Alice Walker’s writing about what she called “motherism,” building on her idea of “womanism,” and her classic book In Search of Our Mother’s Gardens (this was crucial reading for me). Audre Lorde’s essay, “Eye to Eye,” where she writes that, “We can learn to mother ourselves.” This idea of mothering ourselves along with the generous ways she writes about her practice of mothering in her essays and poems is a major inspiration. Of course, I include all of the writers in this anthology. Cheryl Boyce Taylor has a poem in this collection and she is a writer who writes a poem every single day. She is such an inspiration and I am SO glad that her poetry is in this book. And last (but not really last because there are SO many writers that inspire me) and also not least, JUNE JORDAN! Her unpublished essay where she explains her philosophy that “love is life-force” is the opening jewel of this book. Her vision and practice of how all writers can and must be accountable to children is…my religion.

 

KW: You refer to yourself as a scholar/writer – can you explain what this means to you?

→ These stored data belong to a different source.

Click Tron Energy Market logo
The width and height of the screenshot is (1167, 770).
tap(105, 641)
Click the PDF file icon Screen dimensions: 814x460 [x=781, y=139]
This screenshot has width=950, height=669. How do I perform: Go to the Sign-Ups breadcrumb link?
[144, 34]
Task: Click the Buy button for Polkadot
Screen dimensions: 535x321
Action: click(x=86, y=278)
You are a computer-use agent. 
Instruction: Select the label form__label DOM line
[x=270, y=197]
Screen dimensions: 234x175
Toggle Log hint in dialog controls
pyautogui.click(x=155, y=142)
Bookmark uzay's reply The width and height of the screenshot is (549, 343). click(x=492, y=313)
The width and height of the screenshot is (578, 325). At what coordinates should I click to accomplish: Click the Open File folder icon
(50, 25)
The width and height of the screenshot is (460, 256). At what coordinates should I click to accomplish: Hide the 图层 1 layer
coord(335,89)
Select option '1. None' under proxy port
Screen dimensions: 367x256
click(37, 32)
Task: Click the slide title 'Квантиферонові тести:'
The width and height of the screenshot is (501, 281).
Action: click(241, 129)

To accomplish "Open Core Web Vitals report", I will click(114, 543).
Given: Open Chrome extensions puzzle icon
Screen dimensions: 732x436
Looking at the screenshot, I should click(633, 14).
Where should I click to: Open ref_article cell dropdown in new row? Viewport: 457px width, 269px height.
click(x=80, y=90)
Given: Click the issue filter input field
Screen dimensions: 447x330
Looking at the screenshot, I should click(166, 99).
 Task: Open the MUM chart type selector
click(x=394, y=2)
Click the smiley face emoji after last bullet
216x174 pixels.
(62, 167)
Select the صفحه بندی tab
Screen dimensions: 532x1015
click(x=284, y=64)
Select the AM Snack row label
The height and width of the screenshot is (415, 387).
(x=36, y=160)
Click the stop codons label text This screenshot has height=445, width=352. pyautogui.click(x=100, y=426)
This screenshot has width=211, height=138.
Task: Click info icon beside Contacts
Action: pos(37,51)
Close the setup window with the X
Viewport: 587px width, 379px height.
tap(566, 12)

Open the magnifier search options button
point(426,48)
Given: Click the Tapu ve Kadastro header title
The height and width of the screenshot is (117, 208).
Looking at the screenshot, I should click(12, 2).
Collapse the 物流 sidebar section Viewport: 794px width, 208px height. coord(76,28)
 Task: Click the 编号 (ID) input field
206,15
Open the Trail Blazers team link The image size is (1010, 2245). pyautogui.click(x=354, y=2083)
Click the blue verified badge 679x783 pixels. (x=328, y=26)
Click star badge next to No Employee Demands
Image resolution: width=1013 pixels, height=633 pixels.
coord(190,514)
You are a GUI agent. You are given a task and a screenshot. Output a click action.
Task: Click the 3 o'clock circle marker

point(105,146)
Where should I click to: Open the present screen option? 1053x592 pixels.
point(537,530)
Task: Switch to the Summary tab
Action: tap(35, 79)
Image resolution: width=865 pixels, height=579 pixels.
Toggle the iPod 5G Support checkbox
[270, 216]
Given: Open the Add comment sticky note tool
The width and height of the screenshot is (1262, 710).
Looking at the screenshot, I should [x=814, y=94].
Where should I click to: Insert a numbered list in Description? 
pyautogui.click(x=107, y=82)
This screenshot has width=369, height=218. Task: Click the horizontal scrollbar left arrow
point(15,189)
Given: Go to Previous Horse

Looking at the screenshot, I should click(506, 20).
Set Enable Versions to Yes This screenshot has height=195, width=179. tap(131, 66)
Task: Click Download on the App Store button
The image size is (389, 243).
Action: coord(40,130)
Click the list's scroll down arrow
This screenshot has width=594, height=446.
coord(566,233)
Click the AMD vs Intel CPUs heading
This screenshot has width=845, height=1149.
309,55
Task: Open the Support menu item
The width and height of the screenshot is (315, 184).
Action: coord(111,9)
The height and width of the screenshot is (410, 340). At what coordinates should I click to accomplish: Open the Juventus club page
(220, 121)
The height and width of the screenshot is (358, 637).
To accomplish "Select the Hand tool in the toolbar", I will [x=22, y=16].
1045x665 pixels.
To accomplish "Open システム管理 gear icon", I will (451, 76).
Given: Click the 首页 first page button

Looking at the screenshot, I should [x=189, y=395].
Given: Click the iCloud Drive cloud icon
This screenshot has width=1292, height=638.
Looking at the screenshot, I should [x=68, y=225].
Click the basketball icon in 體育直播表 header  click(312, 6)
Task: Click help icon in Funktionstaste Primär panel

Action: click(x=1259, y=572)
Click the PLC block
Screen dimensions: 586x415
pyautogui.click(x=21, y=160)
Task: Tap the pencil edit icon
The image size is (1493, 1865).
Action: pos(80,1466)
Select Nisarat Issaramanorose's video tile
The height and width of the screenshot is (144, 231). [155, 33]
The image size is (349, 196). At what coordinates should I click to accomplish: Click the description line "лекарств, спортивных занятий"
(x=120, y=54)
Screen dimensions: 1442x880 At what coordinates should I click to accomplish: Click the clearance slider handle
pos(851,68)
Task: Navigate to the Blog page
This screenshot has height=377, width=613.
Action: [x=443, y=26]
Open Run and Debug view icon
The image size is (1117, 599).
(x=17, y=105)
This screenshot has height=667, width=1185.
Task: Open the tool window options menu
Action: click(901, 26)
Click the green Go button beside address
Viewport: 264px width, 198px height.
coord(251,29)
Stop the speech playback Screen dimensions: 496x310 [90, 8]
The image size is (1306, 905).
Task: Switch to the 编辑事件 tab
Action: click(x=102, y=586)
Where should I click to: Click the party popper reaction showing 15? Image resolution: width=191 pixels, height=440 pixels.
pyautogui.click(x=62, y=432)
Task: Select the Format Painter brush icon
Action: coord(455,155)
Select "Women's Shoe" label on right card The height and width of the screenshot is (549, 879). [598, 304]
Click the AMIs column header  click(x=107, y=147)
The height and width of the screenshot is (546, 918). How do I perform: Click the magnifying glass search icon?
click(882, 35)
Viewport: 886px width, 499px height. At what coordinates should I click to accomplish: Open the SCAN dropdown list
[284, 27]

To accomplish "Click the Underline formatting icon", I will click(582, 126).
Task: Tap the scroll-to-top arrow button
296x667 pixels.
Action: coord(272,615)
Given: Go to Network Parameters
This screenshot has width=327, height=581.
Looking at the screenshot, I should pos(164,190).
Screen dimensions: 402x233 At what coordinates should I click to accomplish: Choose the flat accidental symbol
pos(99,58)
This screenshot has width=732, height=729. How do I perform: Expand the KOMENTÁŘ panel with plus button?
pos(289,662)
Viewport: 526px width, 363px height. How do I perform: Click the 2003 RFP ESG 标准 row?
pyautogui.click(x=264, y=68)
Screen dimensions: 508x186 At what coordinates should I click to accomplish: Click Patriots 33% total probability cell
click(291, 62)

AG: I see my role as an ancestral connection.  I love to research about the lives of black women who loved their people and changed the world.  And in my work as a researcher I seek to connect us to that love.  My own writing consists of structured opportunities for connecting to generations of love, bravery, and change.

 

KW: What writing advice do you have for other aspiring authors?

AG: Do what asha and Cheryl do. Write first. Write every day.

 

KW: What advice would you give to your younger self?

AG: You have nothing to prove. Ever.

 

KW: Tell us about the book’s cover and how it came about.

AG: The revolutionary artist Favianna Rodriguez made this beautiful image for the Mama’s Day series of cards, which is an amazing benefit for a coalition called Strong Families. This coalition is a major inspiration for us. Strong Families has brought people together to fight to change the oppressive laws that harm mother-led families, families of color, immigrant families, exactly the families at the center of Revolutionary Mothering. We just loved the artwork so much. I sent that mama’s day card to everyone I could think of when it first came out. We are so honored that Favianna allowed us to use it for the cover of the book!

 

About the Writer: Alexis Pauline Gumbs is a prayer poet priestess with a PhD in English, African and African American Studies and Women and Gender Studies from Duke University. Dr. Gumbs is the first scholar to research Audre Lorde’s archival papers at Spelman College and is the founder of the School of Our Lorde, a night school in Durham, NC focused on the work of Audre Lorde.  She is published widely in scholarly journals and collections including Signs, Obsidian, The Encyclopedia of LGBTQ Literature and The Routledge Companion to Anglophone Caribbean Literature and has published chapters on Audre Lorde’s work in the collections Mothering in Hip Hop Culture and Laboring On: Mothers in the Academy.  She is one of the editors of the forthcoming book, Revolutionary Mothering: Love on the Front Lines. Find her on Facebook or Twitter (@alexispauline) and read more on her blog.

About the Interviewer: Karsonya “Kaye” Wise Whitehead, Ph.D. is Assistant Professor, Department of Communication at Loyola University Maryland and the Founding Executive Director at The Emilie Frances Davis Center for Education, Research, and Culture. Her most recent work, Letters to My Black Sons: Raising Boys in a Post-Racial America, was published by Apprentice House in January 2015.